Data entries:
╔══
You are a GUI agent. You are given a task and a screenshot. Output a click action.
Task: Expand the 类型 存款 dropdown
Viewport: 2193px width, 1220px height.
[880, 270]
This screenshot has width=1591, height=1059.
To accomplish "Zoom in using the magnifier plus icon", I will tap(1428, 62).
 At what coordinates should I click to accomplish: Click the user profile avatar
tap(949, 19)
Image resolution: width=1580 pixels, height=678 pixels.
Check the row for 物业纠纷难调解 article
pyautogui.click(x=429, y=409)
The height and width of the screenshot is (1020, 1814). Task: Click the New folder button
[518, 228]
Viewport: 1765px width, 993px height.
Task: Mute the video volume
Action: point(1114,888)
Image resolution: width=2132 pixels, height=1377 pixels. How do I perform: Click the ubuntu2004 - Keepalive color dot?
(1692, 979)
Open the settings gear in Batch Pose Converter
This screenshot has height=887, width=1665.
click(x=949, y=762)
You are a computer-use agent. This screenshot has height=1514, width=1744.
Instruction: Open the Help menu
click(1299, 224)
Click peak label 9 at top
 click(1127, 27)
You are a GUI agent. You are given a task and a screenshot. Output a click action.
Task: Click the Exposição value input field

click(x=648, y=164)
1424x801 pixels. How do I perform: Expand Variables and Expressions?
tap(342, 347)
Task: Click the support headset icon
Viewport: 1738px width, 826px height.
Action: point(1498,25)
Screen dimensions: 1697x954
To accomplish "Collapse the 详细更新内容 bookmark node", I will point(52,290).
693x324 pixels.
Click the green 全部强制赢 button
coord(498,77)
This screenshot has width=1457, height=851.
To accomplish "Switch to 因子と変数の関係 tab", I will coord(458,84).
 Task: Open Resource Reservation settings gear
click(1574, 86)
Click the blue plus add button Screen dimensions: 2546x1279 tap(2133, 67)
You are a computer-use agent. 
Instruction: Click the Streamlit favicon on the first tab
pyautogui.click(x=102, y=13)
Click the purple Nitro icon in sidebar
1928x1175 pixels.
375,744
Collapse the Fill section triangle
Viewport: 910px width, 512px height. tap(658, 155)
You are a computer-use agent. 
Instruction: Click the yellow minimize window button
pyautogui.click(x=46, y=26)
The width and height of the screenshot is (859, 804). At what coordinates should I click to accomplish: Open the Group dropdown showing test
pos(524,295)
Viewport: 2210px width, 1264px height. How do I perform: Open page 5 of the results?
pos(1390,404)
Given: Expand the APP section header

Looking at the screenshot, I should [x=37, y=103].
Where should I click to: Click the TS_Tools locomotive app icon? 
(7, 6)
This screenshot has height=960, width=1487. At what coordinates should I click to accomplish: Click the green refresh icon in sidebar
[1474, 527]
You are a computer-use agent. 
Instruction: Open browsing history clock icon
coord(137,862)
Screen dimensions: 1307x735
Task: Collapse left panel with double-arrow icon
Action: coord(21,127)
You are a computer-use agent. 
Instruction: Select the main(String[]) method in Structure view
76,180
╚══
Repeat only the lines from the one holding "Given: Expand the APP section header" through the last line of the data.

** Task answer **
Given: Expand the APP section header

Looking at the screenshot, I should [x=37, y=103].
Where should I click to: Click the TS_Tools locomotive app icon? 
(7, 6)
This screenshot has height=960, width=1487. At what coordinates should I click to accomplish: Click the green refresh icon in sidebar
[1474, 527]
You are a computer-use agent. 
Instruction: Open browsing history clock icon
coord(137,862)
Screen dimensions: 1307x735
Task: Collapse left panel with double-arrow icon
Action: coord(21,127)
You are a computer-use agent. 
Instruction: Select the main(String[]) method in Structure view
76,180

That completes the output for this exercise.